News In Brief
Riley Warns of Cuts in Anti-Drug Program
Keeping the pressure on congressional Republicans to pass a fiscal 1996 spending bill favorable to education programs, Secretary of Education Richard W. Riley warned recently that looming cuts in the Safe and Drug-Free Schools and Communities program could affect 40 million children and 97 percent of all school districts.
"This program is no panacea. It is only one front in this important battle," Mr. Riley said at a Feb. 9 news conference, a week after another briefing where he warned of potential cuts in the Title I compensatory-education program.
"But we are determined to do our part," he said. "In schools, our first responsibility is to create an environment conducive to learning."
Under the stopgap spending bill financing the Department of Education and other agencies whose fiscal 1996 appropriations have been stalled or vetoed, the anti-drug effort is funded at 75 percent of its 1995 level of $466 million.
While 1996 anti-drug grants are not distributed until July 1, uncertainty over federal aid is causing anxiety in districts now planning their 1996-97 budgets. (See Education Week, Feb. 14, 1996.)
Sen.

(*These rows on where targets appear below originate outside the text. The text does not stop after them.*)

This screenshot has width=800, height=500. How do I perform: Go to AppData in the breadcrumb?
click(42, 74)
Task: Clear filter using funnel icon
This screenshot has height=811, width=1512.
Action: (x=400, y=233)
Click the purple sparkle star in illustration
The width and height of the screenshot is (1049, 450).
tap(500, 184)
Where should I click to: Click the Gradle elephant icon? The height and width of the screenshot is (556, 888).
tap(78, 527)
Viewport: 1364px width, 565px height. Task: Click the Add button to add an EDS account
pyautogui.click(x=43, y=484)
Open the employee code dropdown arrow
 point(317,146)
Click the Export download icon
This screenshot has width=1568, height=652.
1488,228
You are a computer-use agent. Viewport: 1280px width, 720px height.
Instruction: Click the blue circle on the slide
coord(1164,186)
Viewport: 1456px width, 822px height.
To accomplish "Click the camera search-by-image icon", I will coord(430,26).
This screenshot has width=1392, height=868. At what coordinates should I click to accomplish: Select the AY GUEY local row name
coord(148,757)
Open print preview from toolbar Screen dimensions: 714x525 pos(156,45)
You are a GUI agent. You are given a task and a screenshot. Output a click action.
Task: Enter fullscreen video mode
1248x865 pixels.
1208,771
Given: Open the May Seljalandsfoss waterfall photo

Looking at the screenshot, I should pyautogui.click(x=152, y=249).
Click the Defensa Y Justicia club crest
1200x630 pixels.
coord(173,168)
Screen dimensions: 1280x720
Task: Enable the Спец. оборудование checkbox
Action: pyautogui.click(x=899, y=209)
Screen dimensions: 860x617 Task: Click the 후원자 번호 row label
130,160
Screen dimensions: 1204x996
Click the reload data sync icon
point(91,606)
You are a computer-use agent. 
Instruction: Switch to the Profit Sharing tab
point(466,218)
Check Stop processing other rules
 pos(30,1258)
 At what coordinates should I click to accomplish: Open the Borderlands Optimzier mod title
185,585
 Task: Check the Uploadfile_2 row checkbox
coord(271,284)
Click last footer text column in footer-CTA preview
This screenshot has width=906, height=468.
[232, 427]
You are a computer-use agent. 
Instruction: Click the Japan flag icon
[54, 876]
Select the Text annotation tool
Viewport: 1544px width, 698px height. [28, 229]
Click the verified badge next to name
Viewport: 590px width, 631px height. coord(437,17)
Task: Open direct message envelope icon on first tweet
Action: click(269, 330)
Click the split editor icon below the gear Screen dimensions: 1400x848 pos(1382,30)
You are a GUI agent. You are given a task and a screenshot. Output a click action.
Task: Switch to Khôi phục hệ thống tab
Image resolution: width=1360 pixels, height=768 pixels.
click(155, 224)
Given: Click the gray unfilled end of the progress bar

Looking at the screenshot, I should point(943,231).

Arlen Specter, R-Pa., who chairs a subcommittee that oversees education spending, plans a hearing this week on the local impact of the budget impasse.
Republicans have said the anti-drug program, which also funds violence-prevention efforts, spreads its money too thin. A report by the Education Department's inspector general, released Feb. 8, found that four of eight states it studied gave anti-drug grants of less than $50 to some school districts. But the report also noted that all nine of the districts it studied in depth "had program elements that clearly discouraged drug use."
Secretary of Education Richard W. Riley announced last week that the Department of Education will extend the application deadlines for 17 grant competitions that were disrupted when the agency was shut down for nearly a month by the federal budget stalemate and a snowstorm.
Mr. Riley said he wants "to allow more time for the preparation and submission of applications by potential applicants adversely affected by the closure of the department" and help them "compete fairly under these programs."
The postponement affects most competitions that had been scheduled to close between Dec. 18, when many federal employees were idled by a partial government shutdown, and Feb. 15, about a month after the department resumed full operations.
The deadlines for a number of research competitions, as well as several small disability-related programs, were extended to March 13, and bilingual-education deadlines to March 22. New deadlines will be set later for desegregation-assistance programs.
The list of affected programs and deadlines was published in the Feb. 12 Federal Register.